The trajectory confirms it:
- v0.6.3 step 20K: 1 dep_loc hallucination
- v0.6.3 step 100K: 844 dep_loc hallucinations
The damage accumulated gradually as the model overfitted to certain patterns in the diluted distribution.
locality recall dropped 5.3pp
40.0% → 34.7%. Side effect of the dep_loc explosion — many tokens that should be classified as locality are instead getting classified as dep_locality.

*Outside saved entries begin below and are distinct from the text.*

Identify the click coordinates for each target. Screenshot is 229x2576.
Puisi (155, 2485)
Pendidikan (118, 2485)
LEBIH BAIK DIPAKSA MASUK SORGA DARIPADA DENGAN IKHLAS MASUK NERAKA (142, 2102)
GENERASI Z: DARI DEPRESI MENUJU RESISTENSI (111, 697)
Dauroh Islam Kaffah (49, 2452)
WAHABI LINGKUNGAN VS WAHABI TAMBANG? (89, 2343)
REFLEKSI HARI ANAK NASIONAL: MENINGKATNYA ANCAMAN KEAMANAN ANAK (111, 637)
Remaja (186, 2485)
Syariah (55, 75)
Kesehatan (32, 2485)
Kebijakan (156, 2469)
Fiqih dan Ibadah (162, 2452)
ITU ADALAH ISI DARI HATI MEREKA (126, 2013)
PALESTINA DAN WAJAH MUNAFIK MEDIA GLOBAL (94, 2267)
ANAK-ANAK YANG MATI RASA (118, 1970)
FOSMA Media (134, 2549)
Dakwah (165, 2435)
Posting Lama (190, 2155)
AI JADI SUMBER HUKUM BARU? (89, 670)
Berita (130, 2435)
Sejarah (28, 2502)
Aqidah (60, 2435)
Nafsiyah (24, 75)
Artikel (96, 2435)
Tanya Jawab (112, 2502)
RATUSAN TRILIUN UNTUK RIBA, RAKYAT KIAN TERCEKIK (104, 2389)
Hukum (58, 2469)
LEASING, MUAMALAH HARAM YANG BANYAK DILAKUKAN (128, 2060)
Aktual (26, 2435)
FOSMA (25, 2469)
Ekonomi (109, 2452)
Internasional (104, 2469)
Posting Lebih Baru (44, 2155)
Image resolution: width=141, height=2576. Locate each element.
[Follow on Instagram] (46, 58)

The model is confusing the two tags more than v0.6.2 did.
Harness pass rate dropped below v0.6.0
12.5% vs v0.6.0's 14.4%. v0.6.3 is a sidegrade — worse than v0.6.0 on the breadth eval. Per the decision tree, this alone is grounds for HOLD even if the gate passed.
Gate verdict: HOLD
Per the decision tree:
| Gate eval | harness pass | Action |
|---|---|---|
| Pass | ≥ 25% | Promote to default |
| Pass | 15-24% | Ship as experimental |
| Pass | ≤ 14.4% | HOLD (sidegrade) |
| Fail | any | HOLD |
v0.6.3 falls in row 4: HOLD. Two paths from here:
- Launch the pre-staged v0.6.4 (synth-no-street weight 0.5 → 0.75). DeepSeek's mechanism-3 hypothesis just got empirically confirmed by v0.6.3 going wrong in the predicted way. v0.6.4 directly counters the dilution.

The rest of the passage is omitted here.